Эльвель не ответил. Даже головы не повернул.
И уж, разумеется, не стал возвращаться.
Да Эрсме и не ждала ответа, так просто крикнула, от синих глаз, в спину. Большинство их встреч в последнее время оканчивалось именно так — он нагловато скалился
Хотя…
Никто из дочерей или тем более сыновей Эйнис никогда бы себе не позволил сказать своей матери: «Ну чего ты ноешь?» или «А мне это надо?», тут даже не сами слова важны, а интонация. Или вот это, последнее — «Ну куда она денется?»… Нет, подержать немного на коротком поводке вконец отбившегося от рук великовозрастного оболтуса — вовсе не то же самое, что закрепить на нём намертво взрослых и вполне самостоятельных дочерей…
Эрсме очень боялась этих встреч.
Когда-нибудь она может не выдержать и крикнуть ему что-то, о чём потом будет жалеть.
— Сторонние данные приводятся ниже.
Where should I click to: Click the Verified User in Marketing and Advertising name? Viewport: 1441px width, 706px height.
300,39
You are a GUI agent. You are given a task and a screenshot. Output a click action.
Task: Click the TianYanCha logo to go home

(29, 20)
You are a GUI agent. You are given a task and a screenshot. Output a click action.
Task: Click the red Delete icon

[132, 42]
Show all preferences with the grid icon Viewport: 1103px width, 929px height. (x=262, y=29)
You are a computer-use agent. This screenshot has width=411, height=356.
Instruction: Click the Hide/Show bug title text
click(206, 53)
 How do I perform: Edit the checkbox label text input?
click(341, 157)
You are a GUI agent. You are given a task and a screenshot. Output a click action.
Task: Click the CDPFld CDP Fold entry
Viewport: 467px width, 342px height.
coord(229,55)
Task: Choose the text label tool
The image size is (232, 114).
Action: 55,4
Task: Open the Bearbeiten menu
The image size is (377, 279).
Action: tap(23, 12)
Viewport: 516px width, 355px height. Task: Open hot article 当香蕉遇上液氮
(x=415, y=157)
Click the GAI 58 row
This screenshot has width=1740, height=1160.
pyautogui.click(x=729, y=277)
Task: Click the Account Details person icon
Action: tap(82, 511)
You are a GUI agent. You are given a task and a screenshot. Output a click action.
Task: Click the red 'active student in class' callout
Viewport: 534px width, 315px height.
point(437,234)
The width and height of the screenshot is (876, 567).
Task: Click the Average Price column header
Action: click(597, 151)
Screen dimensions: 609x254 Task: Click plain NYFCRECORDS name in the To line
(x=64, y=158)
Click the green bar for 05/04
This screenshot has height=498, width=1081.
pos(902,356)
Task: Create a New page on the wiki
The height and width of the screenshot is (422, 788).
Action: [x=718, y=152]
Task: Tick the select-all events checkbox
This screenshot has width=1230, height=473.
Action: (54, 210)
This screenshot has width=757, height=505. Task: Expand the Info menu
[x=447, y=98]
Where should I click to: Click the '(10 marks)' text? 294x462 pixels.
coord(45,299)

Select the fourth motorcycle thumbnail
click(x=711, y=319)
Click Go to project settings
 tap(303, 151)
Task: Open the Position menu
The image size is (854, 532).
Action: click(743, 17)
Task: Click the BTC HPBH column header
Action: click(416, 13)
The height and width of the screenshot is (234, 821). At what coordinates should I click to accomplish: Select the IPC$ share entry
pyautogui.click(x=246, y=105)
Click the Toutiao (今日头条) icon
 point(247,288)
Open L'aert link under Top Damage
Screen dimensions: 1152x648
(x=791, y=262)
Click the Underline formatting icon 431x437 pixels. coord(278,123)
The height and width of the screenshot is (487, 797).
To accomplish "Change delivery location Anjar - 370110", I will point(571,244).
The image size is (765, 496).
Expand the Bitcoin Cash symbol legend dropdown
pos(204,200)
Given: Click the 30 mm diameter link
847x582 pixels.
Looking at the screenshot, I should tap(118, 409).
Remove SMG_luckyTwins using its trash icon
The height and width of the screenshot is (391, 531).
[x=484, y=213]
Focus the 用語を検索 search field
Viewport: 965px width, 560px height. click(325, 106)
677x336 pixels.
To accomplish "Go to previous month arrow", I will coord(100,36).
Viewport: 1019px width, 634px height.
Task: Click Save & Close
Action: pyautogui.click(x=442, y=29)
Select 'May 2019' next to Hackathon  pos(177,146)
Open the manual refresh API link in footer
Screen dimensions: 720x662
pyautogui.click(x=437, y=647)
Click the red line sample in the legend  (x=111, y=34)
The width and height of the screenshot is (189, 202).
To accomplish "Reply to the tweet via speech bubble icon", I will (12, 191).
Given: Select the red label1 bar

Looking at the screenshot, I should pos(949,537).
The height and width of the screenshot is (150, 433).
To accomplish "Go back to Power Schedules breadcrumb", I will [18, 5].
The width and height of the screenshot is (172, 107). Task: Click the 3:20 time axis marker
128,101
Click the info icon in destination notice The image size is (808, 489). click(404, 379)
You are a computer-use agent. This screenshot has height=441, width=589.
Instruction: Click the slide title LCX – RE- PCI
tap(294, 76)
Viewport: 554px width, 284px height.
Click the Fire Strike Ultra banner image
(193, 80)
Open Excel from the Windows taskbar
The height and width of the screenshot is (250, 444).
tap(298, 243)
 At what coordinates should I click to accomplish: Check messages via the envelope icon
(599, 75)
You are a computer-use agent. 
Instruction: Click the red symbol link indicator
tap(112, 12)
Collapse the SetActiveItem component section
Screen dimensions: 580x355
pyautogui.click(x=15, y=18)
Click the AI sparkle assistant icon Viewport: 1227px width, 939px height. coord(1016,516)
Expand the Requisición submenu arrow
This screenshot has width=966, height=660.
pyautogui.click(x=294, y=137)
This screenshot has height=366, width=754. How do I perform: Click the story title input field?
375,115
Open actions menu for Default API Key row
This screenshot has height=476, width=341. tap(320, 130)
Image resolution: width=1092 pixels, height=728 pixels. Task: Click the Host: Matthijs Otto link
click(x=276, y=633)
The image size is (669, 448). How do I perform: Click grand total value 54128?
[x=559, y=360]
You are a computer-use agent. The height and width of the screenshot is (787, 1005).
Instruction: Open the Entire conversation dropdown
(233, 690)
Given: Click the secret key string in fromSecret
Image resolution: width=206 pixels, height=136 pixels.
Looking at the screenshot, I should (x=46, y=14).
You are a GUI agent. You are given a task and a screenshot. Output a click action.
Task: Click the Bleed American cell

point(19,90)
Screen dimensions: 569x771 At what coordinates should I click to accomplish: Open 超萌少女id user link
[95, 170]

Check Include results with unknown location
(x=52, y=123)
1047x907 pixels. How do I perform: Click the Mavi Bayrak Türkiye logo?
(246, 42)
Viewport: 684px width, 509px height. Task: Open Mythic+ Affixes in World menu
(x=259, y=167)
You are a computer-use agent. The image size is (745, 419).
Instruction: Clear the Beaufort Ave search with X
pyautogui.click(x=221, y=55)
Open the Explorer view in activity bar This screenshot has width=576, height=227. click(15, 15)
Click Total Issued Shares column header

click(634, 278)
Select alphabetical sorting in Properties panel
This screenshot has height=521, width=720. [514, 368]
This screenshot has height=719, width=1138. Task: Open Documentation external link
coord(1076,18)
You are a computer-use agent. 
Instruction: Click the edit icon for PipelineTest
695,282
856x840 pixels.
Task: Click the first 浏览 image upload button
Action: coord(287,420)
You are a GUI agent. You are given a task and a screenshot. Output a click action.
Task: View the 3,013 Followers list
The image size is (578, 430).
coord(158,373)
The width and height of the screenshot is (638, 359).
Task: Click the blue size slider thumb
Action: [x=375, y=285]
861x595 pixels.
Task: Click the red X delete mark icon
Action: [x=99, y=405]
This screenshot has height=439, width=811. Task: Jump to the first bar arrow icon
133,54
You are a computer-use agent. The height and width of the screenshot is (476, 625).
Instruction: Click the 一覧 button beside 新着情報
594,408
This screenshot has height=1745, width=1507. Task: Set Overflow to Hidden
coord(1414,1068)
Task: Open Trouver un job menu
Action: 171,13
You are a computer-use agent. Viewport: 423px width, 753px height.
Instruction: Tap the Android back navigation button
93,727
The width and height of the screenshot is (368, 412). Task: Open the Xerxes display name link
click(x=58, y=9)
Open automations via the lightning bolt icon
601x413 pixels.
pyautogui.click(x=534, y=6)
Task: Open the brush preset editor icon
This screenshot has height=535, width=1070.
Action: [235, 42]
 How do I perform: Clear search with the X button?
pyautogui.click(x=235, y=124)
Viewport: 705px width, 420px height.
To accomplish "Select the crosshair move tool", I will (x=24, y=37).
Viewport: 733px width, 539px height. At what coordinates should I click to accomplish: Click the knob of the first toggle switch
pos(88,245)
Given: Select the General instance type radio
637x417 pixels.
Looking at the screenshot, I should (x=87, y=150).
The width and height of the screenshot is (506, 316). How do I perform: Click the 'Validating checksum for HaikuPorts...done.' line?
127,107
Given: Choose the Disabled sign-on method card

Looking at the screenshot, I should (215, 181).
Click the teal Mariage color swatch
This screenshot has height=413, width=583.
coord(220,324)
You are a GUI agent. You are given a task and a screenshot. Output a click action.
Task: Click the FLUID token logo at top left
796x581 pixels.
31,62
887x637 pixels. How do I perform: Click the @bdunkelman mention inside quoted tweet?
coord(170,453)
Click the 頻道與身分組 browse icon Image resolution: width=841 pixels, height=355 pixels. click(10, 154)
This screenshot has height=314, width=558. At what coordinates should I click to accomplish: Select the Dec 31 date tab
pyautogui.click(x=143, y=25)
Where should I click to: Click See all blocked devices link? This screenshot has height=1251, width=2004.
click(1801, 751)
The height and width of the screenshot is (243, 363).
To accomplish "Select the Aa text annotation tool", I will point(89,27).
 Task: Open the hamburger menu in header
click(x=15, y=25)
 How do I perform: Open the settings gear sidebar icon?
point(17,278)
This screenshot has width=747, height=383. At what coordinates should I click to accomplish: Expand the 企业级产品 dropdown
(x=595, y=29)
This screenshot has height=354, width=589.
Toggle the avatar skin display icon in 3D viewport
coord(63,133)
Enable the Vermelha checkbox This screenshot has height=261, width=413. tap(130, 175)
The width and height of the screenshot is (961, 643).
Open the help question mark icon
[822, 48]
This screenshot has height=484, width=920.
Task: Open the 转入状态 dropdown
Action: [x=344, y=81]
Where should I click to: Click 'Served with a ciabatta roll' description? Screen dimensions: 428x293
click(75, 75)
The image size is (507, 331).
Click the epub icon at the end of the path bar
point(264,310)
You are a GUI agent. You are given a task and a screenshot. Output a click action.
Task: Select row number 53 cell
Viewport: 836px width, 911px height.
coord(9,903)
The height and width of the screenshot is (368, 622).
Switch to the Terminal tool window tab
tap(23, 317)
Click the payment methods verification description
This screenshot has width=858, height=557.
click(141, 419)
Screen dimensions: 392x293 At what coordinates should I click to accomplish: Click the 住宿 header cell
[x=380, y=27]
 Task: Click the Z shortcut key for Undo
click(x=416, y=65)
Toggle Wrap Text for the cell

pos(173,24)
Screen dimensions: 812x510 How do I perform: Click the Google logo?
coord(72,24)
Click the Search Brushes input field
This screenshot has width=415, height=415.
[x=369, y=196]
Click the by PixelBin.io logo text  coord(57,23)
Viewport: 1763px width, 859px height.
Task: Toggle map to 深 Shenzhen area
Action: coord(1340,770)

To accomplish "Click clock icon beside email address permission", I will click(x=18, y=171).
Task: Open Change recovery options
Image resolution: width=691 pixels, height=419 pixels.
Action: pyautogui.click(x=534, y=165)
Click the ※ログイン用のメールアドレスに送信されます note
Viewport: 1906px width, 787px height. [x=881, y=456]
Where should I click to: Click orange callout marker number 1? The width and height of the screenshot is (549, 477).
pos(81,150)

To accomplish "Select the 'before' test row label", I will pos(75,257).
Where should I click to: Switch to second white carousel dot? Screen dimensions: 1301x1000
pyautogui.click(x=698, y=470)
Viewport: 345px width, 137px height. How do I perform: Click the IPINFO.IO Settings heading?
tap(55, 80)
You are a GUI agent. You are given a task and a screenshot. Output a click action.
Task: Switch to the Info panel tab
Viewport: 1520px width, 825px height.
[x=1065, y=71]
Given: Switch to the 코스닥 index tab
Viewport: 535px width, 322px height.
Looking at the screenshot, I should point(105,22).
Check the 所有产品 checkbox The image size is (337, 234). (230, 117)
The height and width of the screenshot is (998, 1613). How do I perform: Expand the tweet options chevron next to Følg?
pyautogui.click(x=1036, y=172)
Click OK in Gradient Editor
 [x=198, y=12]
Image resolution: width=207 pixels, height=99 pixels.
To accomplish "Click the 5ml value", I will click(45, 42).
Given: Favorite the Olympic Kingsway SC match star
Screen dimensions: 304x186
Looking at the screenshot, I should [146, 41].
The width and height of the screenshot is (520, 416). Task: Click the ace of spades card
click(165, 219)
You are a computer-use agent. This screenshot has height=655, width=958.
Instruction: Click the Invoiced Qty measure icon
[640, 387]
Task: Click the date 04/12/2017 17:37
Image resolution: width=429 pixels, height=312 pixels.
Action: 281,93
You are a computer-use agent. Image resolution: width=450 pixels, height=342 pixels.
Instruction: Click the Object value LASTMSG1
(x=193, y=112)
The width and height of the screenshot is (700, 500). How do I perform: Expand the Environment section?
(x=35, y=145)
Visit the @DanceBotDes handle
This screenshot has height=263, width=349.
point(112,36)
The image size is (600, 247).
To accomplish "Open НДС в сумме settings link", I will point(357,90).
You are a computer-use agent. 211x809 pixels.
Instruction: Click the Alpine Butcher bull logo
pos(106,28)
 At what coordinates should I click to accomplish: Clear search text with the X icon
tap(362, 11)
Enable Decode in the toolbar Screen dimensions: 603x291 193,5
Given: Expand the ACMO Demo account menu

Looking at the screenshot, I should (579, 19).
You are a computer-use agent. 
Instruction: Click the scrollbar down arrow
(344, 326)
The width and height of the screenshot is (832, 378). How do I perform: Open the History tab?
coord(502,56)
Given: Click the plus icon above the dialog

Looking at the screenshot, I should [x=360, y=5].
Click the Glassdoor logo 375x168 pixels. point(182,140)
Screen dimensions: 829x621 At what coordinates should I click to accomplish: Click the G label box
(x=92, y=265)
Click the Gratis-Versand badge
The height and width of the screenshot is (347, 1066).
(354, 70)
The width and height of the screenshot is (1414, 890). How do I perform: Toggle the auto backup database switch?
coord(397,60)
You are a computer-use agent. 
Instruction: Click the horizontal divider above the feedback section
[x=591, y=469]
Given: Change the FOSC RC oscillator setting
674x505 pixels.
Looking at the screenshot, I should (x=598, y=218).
Нет, она знала, конечно, что никогда не использует поводок.
Но не была уверена, знает ли об этом Эльвель.
А вот о том, что мысли о поводке посещают её в последнее время всё чаще, он знал — чтобы это понять, достаточно было разок взглянуть в его вызывающие насмешливые глаза.
Он всегда любил нарываться.
— Когда-нибудь ты нарвёшься на действительно большие неприятности! крикнула она ему в спину, понимая, что он вряд ли услышит на таком расстоянии.
Он услышал.
Но не обернулся.
Сегодня он перевёл песенку о славном малыше и его четырёх стервочках на оверсайф.
И спел.
Аукнулось аж до самой площадки.
В ближайшие дни одному вниз соваться не стоило — могли сгоряча выбить из Игры насовсем, не успев подумать о последствиях.
Именно поэтому он именно сегодня явился с сыновним визитом к Эрсме. Её ссейт располагался у одной из центральных вертикалей, на среднем уровне, и ему пришлось трижды ненадолго задержаться по пути.
Славно.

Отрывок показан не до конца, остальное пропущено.